What should we do when we identify leaking types? The answer is obvious: stop the leak! How we go about this is very context-specific, and there are not many options available to us as API developers. Possible general solutions include:

  • Remove the public API that is leaking the internal type. This may be acceptable if the public API is of marginal utility, but is generally not a viable solution assuming that all API is already designed and determined to be integral to the overall client library API surface area.
  • Decide to make the internal type a public API and move it out of the implementation package. This can sometimes be dangerous for the simple reason that code originally destined for an implementation package is typically not given the same scrutiny from an API design perspective, and therefore it is not always the case that it can simply be copy / pasted from implementation to an appropriate public API package. It should be expected that this is given extra scrutiny: API design must be considered, documentation must be written, and confidence must be gained that no additional leaking is occurring.
  • Decide to introduce a wrapper type or interface that becomes part of the public API scope. Use this in lieu of the internal API type. This is primarily useful for method return types, where the instantiation of the wrapper or interface can be left to the API implementation. If the user is forced to use a wrapper or interface type, we start to arrive at similar issues as discussed earlier in terms of making it obvious to users how they go about instantiating this type.

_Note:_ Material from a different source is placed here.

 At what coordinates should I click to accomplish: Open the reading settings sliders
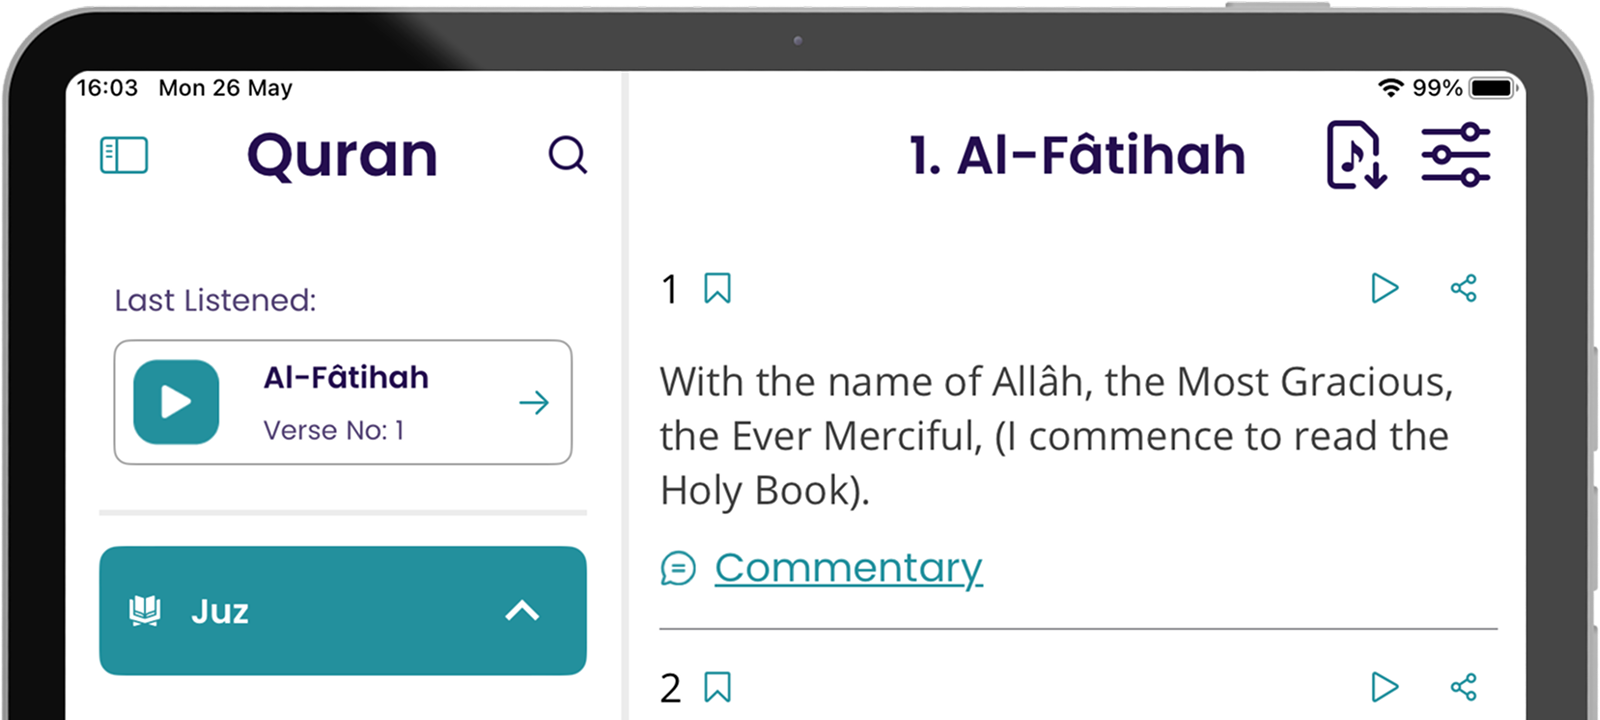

If the leaking internal type is appearing within a method parameter type, one additional consideration is to remove the internal type argument from the public method parameter list, and instead take other parameters that can then be reconstituted within the implementation of the API to create the internal type (and therefore transparently to the user).

Conclusion

In this best practice we have discussed the ways in which we can fulfill our commitment on being restrained in our API. API design would be much easier if we could just make everything public and accessible by everyone, but that would make for an absolutely terrible user experience. In this best practice we therefore looked for ways that enable us to be careful that we only expose to users what is intended for their use. Any thing else that is available on our APIs that is not intended for their use exists to serve us as API designers, and that should be seen as a failing on our part. Whilst it is not always possible to completely eradicate these internal APIs from public scope, we should always treat them as a code smell that need to clear an extraordinarily high bar to be allowed to remain in our public API scope.